Andalusia was the home of American author Flannery O'Connor from 1951 until her death from lupus in 1964. This is where O'Connor was living when she completed her two novels and two collections of short stories.
Andalusia is open for self-guided "walk-in" tours on Mondays, Tuesdays,
Thursdays, Fridays, and Saturdays, 10:00 a.m. to 4:00 p.m. All other visits are by advance appointment only by calling 478-454-4029.
Andalusia is located in Baldwin County, Georgia about four miles northwest of Milledgeville, on the west side of U.S. Highway 441. Rolling hills, red clay, pine trees, and hardwoods characterize this part of the state. Native Americans inhabited this region for at least 12,000 years, leaving behind an impressive array of earthen mounds, pottery, tools, weapons, and place names. In fact, several major trading paths converged at a site near Milledgeville.
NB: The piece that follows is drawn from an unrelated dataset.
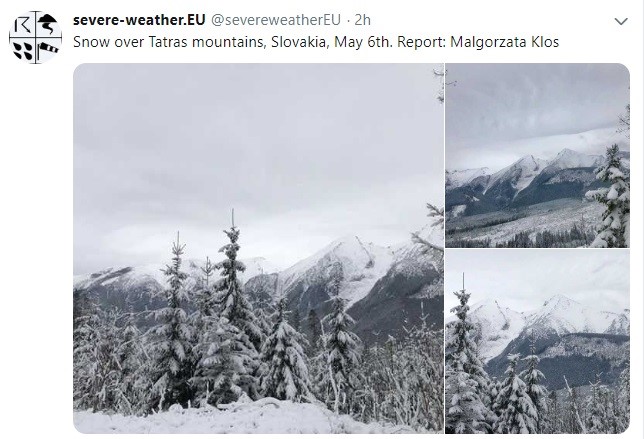This screenshot has width=644, height=439.
Task: Open the image with cloud-capped mountain
Action: click(x=538, y=155)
When the city was surveyed in 1803, it was on the very edge of the Georgia frontier.
The 544-acre estate is composed of gently rolling hills divided into a farm complex, hayfields, pasture, man-made and natural ponds, and forests. Tobler Creek, a spring fed waterway, intersects the property entering near the west corner and meandering down to exit at the middle of the southeast boundary.
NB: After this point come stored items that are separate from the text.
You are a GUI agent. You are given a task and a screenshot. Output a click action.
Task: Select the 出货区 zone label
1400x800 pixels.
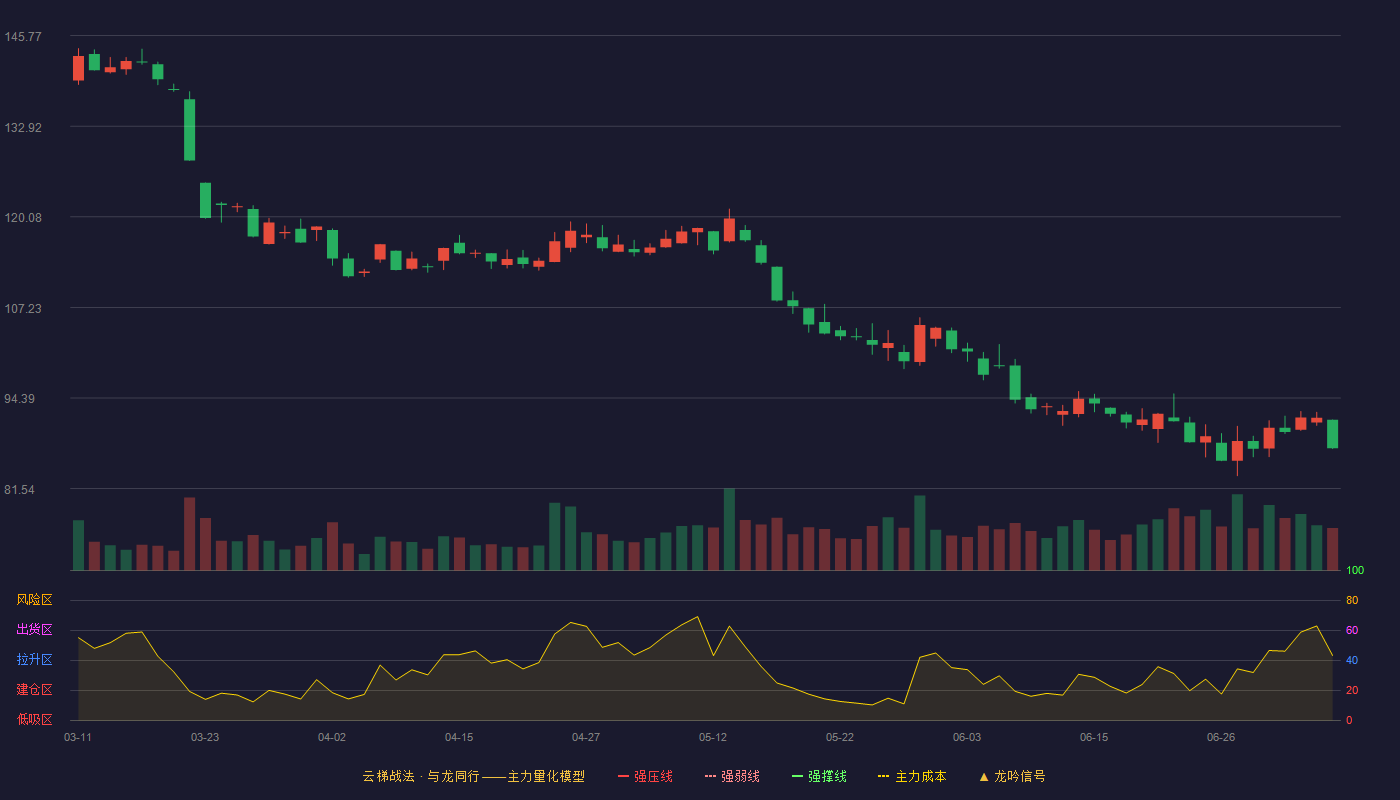35,630
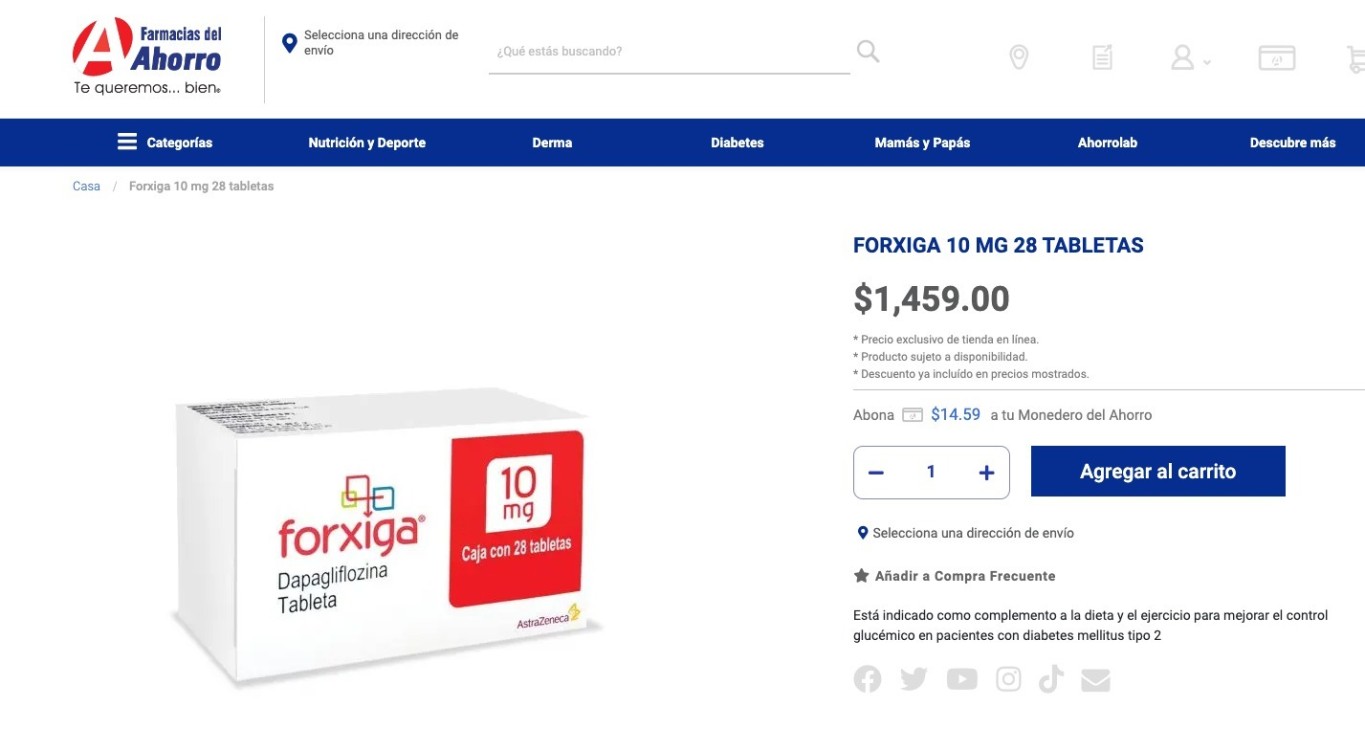This screenshot has width=1365, height=750.
Task: Share the product on Facebook
Action: coord(867,680)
The farm complex at Andalusia consists of the main house, a peafowl aviary, Jack & Louise Hill's House, the main cow barn, an equipment shed, the milk-processing shed, an additional smaller barn, a parking garage (also called the Nail House), a water tower, a small storage house (formerly a well house), a horse stable, a pump house, and three tenant houses.
This complex, which also includes a man-made pond south of the main house, comprises roughly twenty-one acres of the property. Andalusia is more than just an author’s home. It is a place that attracts the interests of diverse groups of people. For historians and archaeologists this is a place where Europeans and Native Americans intersected and developed trade agreements. Tobler Creek that runs through the property has been documented as one of the “rum-running” creeks in this area going back to the 18th century. The history of the farm itself provides insight into agrarian trends and patterns in Georgia. The property has an abundance of wildlife: white-tail deer, wild turkey, red-tail hawks, beaver, raccoons, foxes, aquatic birds, and a whole host of reptiles and amphibians. There is also an interesting range of ecosystems from marshes and bogs to beautiful hardwood clearings. Excluding wetland areas and the acreage detailed above, the remainder of the property consists of timberland.
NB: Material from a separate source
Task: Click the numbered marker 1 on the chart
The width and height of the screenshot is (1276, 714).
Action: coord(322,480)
Deer feeding on acorns under red and white oaks at Andalusia
From one of our Friends of Andalusia:
"On my first visit to Milledgeville, Andalusia was not open to the public. Instead, I found a 'No Trespassing' sign and barbed wire atop a locked gate. I felt robbed of an essential facet of O'Connorian history. Later, at an Andalusia reception during a GCSU O'Connor conference, I was excited to make my first official visit to O'Connor's 'stomping ground.' As I walked around the yard, the barn, the old servant's house, and the collapsing peacock roost, images from O'Connor's stories flashed through my mind. After viewing the interior of the house and returning to the front porch, I took a few moments to enjoy the peaceful view that must have inspired O'Connor's creative spirit.
Each time I return to Andalusia and I see the improvements of house and lands, I add to my continuing understanding of O'Connor's life and literature. Andalusia is not an ostentatious shrine, but a living history of Flannery O'Connor's Southern heritage. The Flannery O'Connor - Andalusia Foundation is deserving of support from all who appreciate O'Connor and her place in Southern literature."